Conseguentemente la maggior parte delle persone non hanno sufficienti competenze psicologiche per non cadere nelle trappole del marketing o cadono spesso in preda a momenti di shopping compulsivo, o investono denaro senza le giuste competenze pensando che sia tutto un gioco, o comprando azioni esattamente come si scommette sulle partite di calcio.

Non a caso io non ho mai amato il termine “giocare in borsa“. La borsa non è un gioco e chi la tratta come tale è destinato a farsi male, molto male.

Alcune persone “giocano in borsa da soli”, altri invece affidano i propri risparmi a consulenti non sempre professionali. Non voglio generalizzare, molti consulenti sono estremamente bravi e corretti, e peraltro anch’io, all’inizio della mia carriera, sono stato un promotore finanziario iscritto all’albo.

E’ proprio il meccanismo di delega inconsapevole a un terzo, senza voler capire, senza voler approfondire, semplicemente dicendo “investi in qualcosa che rende” è un altro modo per farsi male, molto male.

E’ necessario partire dalle basi, psicologiche ed economiche.

E con un metodo, la partita doppia applicata alla finanza personale. E uno strumento software per gestire con costanza e disciplina le proprie spese e le proprie entrate, avendo in cambio una visione completa, costantemente aggiornata, della propria situazione finanziaria, economica e patrimoniale.

Ogni euro guadagnato, speso, risparmiato o investito viene tracciato con precisione, fornendo una visione chiara di dove si trova e come viene utilizzato il denaro.

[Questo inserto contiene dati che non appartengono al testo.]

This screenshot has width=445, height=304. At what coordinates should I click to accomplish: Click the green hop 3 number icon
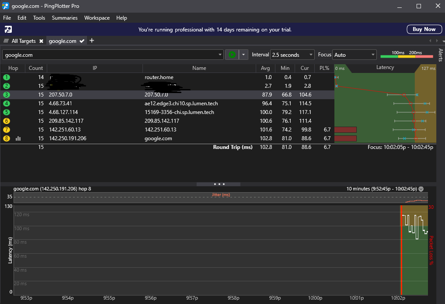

Come si fa? Lo spiego in molti articoli di questo blog e sopratutto nel libro “Strategie per la Finanza Personale” che è gratuito per i primi 100 iscritti alla community. Forse sei ancora in tempo, registrati adesso. Il libro è anche disponibile a pagamento su Amazon, in versione cartacea ed Ebook.

Lo strumento che impariamo a usare è GNUCash, un software gratuito di contabilità che utilizza il principio della partita doppia. Con GNUCash, puoi categorizzare ogni transazione, tenere traccia delle spese, monitorare gli investimenti e gestire debiti come mutui o prestiti. La sua interfaccia intuitiva e le sue funzionalità avanzate lo rendono uno strumento ideale per coloro che desiderano abbandonare la regola del 50/30/20 per qualcosa di molto più accurato.

Con un sistema come GNUCash e con la metodologia spiegata nel libro, puoi prendere decisioni finanziarie informate basate su dati reali anziché su percentuali arbitrarie. Ad esempio, potresti scoprire che puoi destinare più del 20% al risparmio: la partita doppia ti consente di allocare le tue risorse finanziarie in modo molto più mirato e efficace.

Conclusione: La regola del 50/30/20 non è adeguata per chi cerca un controllo dettagliato delle proprie finanze. Un approccio basato sulla partita doppia, utilizzando strumenti come GNUCash, offre una visione completa e precisa di dove vanno a finire i tuoi soldi. Questo permette di prendere decisioni finanziarie informate e di costruire un futuro finanziario più solido e sicuro.